Officiellement, en s’installant à Bruyères-le-Châtel quelques mois plus tard, l’objectif de Radio Mana était d’étudier la détection des radiations atomiques. C’est ce qui fut annoncé à la presse. En fait, les constructions de Bruyères-le-Châtel allaient devenir le plus grand centre de recherche de la future Direction des Applications Militaires du CEA qui, dans les années suivantes, sera le centre pilote pour les essais nucléaires. On lui donnera le nom de code B-III. Selon Yves Rocard, c’est l’administrateur général du CEA, Pierre Guillaumat, qui donna ce nom de code pour éviter les curiosités des personnels du CEA civil. En effet, l’établissement CEA du Bouchet, dans une autre ville de la région parisienne, comportait deux laboratoires désignés sous l’appellation B-I et B-II, tous deux consacrés à des recherches nucléaires « civiles ». Ainsi, estimait Guillaumat, B-III serait considéré comme une extension de ces deux laboratoires, en un autre lieu, de l’établissement du Bouchet.
B-III à Hao
Le nom de code B-III n’est d’ailleurs pas étranger aux travailleurs polynésiens qui ont été embauchés sur la base arrière de Hao du temps des essais aériens. En effet, un laboratoire du Centre technique CEA de Hao portait le même nom de B-III et disposait de « cellules chaudes » à boites à gants où se manipulaient les matières nucléaires récupérées dans le « champignon ». C’était, sur l’atoll de Hao, une extension du Centre B-III de Bruyères-le-Châtel.
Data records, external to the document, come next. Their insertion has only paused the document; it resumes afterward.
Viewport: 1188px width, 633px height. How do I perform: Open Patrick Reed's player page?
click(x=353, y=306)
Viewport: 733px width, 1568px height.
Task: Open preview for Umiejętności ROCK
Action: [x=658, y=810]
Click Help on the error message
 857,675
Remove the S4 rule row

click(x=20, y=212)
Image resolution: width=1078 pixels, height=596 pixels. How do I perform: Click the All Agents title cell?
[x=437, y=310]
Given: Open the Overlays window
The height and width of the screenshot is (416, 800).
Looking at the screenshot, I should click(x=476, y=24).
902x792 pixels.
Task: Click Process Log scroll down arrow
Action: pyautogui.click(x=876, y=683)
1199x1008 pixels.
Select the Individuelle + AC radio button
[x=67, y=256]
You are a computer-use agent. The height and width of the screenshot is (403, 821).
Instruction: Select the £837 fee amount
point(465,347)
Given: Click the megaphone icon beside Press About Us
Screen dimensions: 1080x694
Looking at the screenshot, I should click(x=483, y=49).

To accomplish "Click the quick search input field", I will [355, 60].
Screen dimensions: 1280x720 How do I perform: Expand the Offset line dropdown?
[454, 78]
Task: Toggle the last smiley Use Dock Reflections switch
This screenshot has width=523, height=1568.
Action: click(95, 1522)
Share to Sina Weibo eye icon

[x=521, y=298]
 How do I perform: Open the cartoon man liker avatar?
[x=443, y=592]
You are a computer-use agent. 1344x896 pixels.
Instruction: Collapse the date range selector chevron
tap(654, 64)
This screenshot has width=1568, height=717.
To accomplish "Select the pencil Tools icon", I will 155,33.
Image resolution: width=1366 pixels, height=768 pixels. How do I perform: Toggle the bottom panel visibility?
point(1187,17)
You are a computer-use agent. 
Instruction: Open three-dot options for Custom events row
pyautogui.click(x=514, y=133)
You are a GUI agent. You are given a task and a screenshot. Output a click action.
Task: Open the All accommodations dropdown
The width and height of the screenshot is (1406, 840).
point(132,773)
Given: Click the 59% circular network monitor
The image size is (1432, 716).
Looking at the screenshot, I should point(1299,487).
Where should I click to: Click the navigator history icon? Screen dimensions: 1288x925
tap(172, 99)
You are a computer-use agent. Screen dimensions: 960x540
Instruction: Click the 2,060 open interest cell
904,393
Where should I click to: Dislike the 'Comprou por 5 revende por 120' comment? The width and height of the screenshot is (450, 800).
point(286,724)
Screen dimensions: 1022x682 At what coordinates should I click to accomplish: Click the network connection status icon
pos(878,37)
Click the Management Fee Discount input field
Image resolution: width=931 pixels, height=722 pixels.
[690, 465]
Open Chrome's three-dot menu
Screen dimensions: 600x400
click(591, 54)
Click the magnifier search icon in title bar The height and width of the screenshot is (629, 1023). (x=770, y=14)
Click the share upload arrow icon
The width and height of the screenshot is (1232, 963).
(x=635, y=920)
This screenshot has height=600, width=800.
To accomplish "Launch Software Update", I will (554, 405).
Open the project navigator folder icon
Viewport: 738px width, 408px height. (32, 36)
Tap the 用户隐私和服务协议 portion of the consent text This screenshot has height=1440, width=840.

Radio Mana en Nouvelle-Calédonie
Mais les relations de Radio Mana avec les essais nucléaires dans le Pacifique et en Polynésie ne s’arrêtent pas à ces activités d’un laboratoire du CEA de Hao. En 1955, quatre techniciens de l’équipe de Radio Mana furent envoyés en Nouvelle-Calédonie. S’agissait-il de détecter, depuis la Pointe de l’Artillerie à Nouméa, les ondes des expériences nucléaires américaines dans l’hémisphère Nord ? S’agissait-il, par la même occasion de faire des mesures sur les retombées des premières expériences nucléaires britanniques en Australie qui avaient eu lieu en 1952 et 1953 ? Les rapports australiens et britanniques montrent en effet que les nuages radioactifs des bombes britanniques se dirigeaient vers la côte est de l’Australie et donc en direction de la Nouvelle-Calédonie. M. Bernard Ista était l’un des techniciens qui participa à cette mission calédonienne. Avant son décès, il confia à sa veuve que leur équipe détecta de sérieuses retombées radioactives en Nouvelle-Calédonie à la suite des essais britanniques.
Cette mission de Radio Mana a certainement dû faire l’objet d’un rapport officiel qui reste enfoui sous le sceau du « secret défense ». Néanmoins, les objections du ministère de la Défense sur l’absence de relation entre les essais nucléaires de Moruroa et le développement du cancer de la thyroïde chez les femmes polynésiennes peuvent être mises en doute. En effet, le ministère de la Défense avance qu’il faudrait imputer le cancer de la thyroïde à un caractère génétique particulier puisque les femmes mélanésiennes de Nouvelle-Calédonie présentent le même taux important de cancer de la thyroïde que les femmes polynésiennes.